Sustainability: the time is now

160 out of 200 papers show: environmental, social and corporate governance factors generate higher profitability. They are not a fad, emphasizes Daniela DoorManager of Alternatives and Analysis at Prima AFP.

Sustainability is a trend that is here to stay. It is on the agenda of corporations, investors and regulators. In a survey of 297 global companies by U.S. business consultancy Bain & Company, 81% said sustainability is higher on their corporate agenda than it was five years ago, and 85% said it will be even higher in the next five years.

Managing environmental, social and corporate governance (ESG) factors to generate competitive advantage, as part of an integrated sustainability strategy, becomes more relevant in a world of disruptive structural change. According to Goldman Sachs, between 2010 and 2018 the number of companies in the S&P 500 index that presented sustainability issues in their quarterly earnings calls grew by 75%. And, in 2018, 85% of the companies in the index published sustainability reports.

Financial asset management follows this trend - for it is the other side of the coin - and more and more institutional investors are considering sustainability in their investment processes. As of April last year, the number of Responsible Investment Program (RIP) members globally was close to 2,000, with just over US$$80 trillion in assets under management. The latest report published by The Global Sustainable Investment Alliance (GSIA), meanwhile, shows that 'sustainable' assets under management increased by 34% in the last two years, so that they now represent a quarter of assets under management in the United States and half of assets under management in Europe.

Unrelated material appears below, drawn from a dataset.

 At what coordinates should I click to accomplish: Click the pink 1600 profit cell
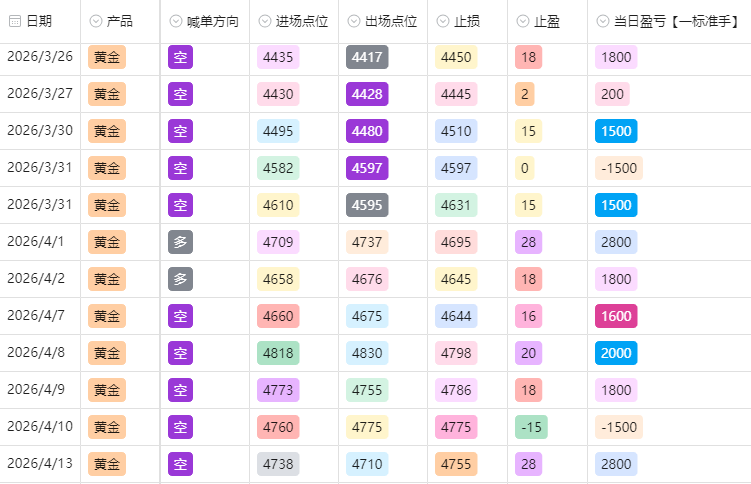pos(617,316)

What are the reasons for this interest? According to a recent BNP Paribas survey of 347 asset managers worldwide, the main drivers are: improving long-term return (52%), brand and reputation management (47%) and lowering risk (37%).

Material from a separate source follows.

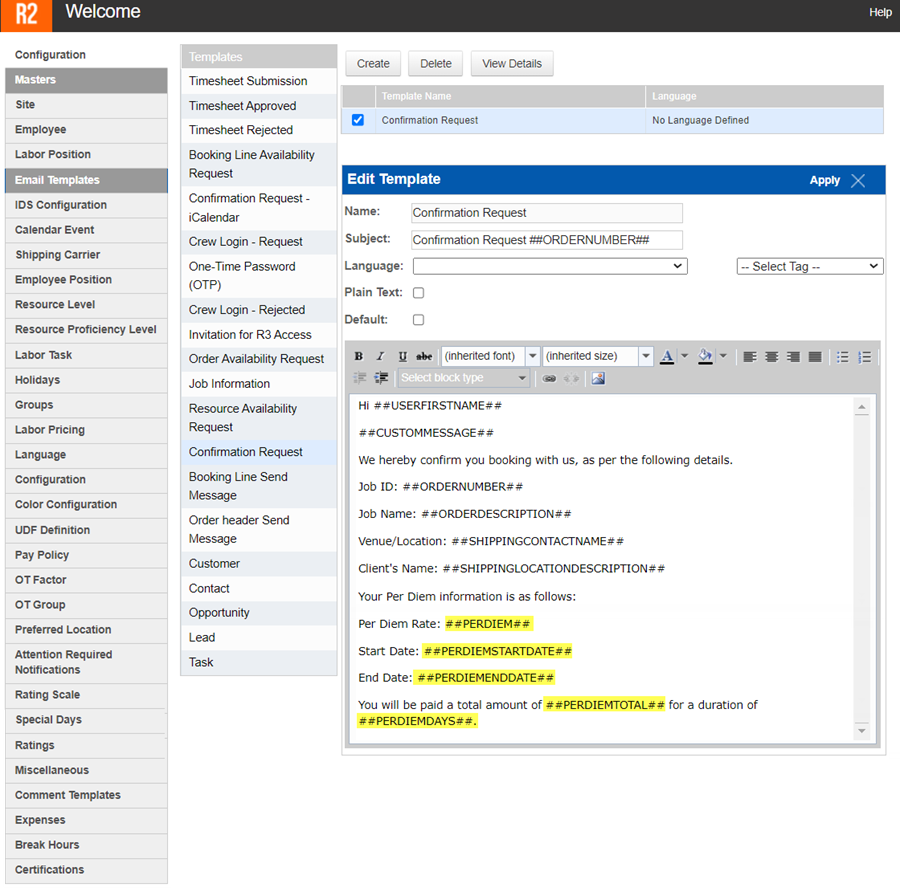Apply italic formatting to text

pyautogui.click(x=380, y=357)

On profitability, studies are conclusive on the impact of ESG factors on business performance. A paper published by Oxford University and Arabesque Partners revealed that, among more than 200 papers, the 88% showed that companies with robust sustainability practices obtain better operating results, which translates into better cash flows. The 80% also showed that sustainability practices have a positive impact on financial performance.

As for risk reduction, in the latest World Economic Forum's Global Risks Report 2019, of the top ten risks with the highest probability of occurrence and that imply a significant negative impact for economies and industries in the next ten years, five are related to environmental issues, two to technological risks, two to social risks and only one to economic risks. Hence, these factors have been incorporated into investment decision-making and risk rating agencies are already including them in their ratings: between July 2015 and August 2017, S&P recorded 107 cases in which environmental risks drove changes in ratings.

I close with a sentence that Larry Fink, founder of Blackrock-the world's largest asset manager-wrote in his 2019 annual letter to CEOs:

The purpose does not pursue profits alone, but it is the driving force to achieve them. Profit is by no means incompatible with purpose: in fact, profit and purpose go hand in hand in an indissoluble manner.